Marc pierde un tren y esto le hace conocer a Sylvia, quedan para otro día, esta se presenta en la cita pero Marc llega tarde, esto les hará llevar a cada uno a otros derroteros. Marc conoce a otra chica Sophie y esto hará que las cosas se compliquen.

3 corazones es un drama romántico que a veces gira hacia el thriller, un melodrama melancólico con un guión rico que va desgranándose poco a poco en un tema peliagudo como es el amor, tanto correspondido como el no correspondido como es el caso… o viceversa.
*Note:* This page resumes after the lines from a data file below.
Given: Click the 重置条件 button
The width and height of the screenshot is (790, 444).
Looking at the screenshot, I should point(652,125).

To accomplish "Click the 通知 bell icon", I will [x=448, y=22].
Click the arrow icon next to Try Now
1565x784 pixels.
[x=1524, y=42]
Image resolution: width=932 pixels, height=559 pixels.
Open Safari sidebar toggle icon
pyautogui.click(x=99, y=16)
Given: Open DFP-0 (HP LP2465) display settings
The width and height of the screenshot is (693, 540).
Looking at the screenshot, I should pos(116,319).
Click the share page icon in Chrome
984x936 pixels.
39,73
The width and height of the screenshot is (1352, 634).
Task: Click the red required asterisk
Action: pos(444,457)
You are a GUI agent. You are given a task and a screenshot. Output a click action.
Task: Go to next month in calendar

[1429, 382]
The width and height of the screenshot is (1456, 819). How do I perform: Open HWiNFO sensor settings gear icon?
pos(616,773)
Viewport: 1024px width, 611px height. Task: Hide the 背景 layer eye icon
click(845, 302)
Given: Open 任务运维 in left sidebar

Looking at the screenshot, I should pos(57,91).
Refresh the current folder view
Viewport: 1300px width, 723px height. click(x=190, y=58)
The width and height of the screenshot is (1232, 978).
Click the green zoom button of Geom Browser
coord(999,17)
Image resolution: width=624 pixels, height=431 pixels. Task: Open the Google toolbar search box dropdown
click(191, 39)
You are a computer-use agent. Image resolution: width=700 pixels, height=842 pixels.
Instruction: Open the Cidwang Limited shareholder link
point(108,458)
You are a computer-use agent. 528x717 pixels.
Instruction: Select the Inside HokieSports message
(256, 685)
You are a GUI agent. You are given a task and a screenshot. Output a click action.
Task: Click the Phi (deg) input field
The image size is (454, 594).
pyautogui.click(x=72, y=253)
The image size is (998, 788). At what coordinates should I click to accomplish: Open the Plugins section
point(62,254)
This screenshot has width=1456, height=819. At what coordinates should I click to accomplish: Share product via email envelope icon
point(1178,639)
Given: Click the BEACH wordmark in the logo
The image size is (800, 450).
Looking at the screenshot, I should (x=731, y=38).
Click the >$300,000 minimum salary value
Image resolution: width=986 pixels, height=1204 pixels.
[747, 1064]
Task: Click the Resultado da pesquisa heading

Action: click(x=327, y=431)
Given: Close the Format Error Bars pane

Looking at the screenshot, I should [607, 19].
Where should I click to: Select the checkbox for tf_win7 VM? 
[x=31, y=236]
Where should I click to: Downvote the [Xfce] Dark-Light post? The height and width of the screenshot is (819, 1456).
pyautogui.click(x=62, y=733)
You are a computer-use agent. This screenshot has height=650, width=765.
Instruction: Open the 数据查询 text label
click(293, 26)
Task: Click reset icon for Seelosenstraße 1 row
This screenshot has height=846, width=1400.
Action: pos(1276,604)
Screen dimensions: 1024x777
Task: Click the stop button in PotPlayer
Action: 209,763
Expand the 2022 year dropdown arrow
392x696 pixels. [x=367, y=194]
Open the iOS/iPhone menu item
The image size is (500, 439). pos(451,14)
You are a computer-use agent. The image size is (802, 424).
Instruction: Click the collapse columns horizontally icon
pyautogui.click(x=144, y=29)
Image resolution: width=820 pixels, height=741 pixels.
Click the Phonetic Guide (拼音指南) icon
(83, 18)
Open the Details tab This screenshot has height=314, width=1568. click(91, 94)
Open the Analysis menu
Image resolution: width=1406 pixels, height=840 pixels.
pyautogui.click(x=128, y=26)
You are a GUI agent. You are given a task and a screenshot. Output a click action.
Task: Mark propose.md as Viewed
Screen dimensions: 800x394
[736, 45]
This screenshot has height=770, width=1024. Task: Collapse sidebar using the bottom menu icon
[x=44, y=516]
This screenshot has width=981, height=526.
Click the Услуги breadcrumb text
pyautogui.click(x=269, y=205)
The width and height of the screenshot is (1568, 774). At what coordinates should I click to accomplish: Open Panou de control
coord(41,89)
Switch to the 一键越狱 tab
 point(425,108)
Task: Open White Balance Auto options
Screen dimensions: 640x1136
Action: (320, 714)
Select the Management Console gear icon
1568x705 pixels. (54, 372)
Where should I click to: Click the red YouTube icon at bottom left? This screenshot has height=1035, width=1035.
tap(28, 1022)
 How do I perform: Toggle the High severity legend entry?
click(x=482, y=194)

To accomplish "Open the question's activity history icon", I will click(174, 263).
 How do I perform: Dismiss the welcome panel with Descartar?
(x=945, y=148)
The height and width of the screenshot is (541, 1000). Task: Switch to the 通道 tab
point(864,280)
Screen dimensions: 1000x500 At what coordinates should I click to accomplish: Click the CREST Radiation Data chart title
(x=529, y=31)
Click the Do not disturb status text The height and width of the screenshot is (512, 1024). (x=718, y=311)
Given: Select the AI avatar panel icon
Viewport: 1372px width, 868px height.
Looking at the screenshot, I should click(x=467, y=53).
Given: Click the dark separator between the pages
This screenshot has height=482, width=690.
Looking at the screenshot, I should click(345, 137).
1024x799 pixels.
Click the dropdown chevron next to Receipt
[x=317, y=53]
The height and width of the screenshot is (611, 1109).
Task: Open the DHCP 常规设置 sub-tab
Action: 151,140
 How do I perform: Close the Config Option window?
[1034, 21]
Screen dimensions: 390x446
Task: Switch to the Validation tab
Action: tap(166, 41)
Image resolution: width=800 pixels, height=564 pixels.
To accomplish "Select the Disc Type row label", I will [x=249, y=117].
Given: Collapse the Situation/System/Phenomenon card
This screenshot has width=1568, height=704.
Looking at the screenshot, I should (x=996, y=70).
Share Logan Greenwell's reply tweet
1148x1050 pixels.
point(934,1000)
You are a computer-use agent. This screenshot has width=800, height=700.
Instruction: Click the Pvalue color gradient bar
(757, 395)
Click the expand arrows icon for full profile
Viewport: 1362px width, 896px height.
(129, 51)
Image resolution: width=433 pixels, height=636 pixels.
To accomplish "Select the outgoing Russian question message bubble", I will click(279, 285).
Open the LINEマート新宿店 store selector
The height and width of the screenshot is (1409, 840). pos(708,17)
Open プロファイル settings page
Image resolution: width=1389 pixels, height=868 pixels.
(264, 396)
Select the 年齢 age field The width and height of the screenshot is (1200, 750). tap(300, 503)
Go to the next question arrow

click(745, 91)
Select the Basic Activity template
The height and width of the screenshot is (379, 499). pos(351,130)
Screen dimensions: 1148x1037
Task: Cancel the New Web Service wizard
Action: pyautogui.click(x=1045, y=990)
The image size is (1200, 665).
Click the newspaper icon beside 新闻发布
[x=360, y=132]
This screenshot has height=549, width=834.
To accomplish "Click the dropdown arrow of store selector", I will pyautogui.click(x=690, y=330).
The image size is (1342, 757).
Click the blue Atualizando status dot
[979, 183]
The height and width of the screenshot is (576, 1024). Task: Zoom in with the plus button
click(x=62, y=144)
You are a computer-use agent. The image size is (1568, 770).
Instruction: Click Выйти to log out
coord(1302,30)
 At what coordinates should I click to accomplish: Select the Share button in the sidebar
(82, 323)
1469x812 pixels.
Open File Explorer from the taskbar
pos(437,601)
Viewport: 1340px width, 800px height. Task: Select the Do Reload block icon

Una película en la que no se aprecian culpables, todos son víctimas de alguna manera del azar y de la casualidad y como no; de los caprichos de las flechas de Cupido que apuntan sin remedio y se clavan a veces sin demasiado acierto.

3 corazones como se apuntaba al principio no es una gran obra pero si es una película adictiva, en la que se ansia como se resolverá el desenlace de un nudo marinero echo por un recluta y que no se sabe si conseguirá desliarlo o habrá que cortar para empezar de nuevo.

Los actores son un puntal básico en este trabajo; Charlotte Gainsbourg actriz con papeles llenos de dificultad y personalidad como demostrara en Nymphomaniac, Melancolia o Samba como trabajos más recientes son garantía inequívoca de que el director de Adios a la reina o Villa Amalia, Benoît Jacquot apuesta seriamente por esta película, sin olvidar por supuesto a la Chiara Mastroianni que en este trabajo comparte cartel con su madre y precisamente hace de hija de Catherine Deneuve que no necesita presentación y en esta película hace un trabajo correcto como viene regalándonos últimamente.

Benoît Poelvoorde es el que rechina un poco en la obra ya que sus papeles siempre han estado vinculados a la comedia y este tiene un peso dramático consistente en toda la trama y sus gestos faciales no le ayudan mucho para el drama pero que solventa a medida que el papel coge base difuminándose cuando se funde con los demás personajes.

Sin duda una película curiosa y valiente que merece la pena disfrutar.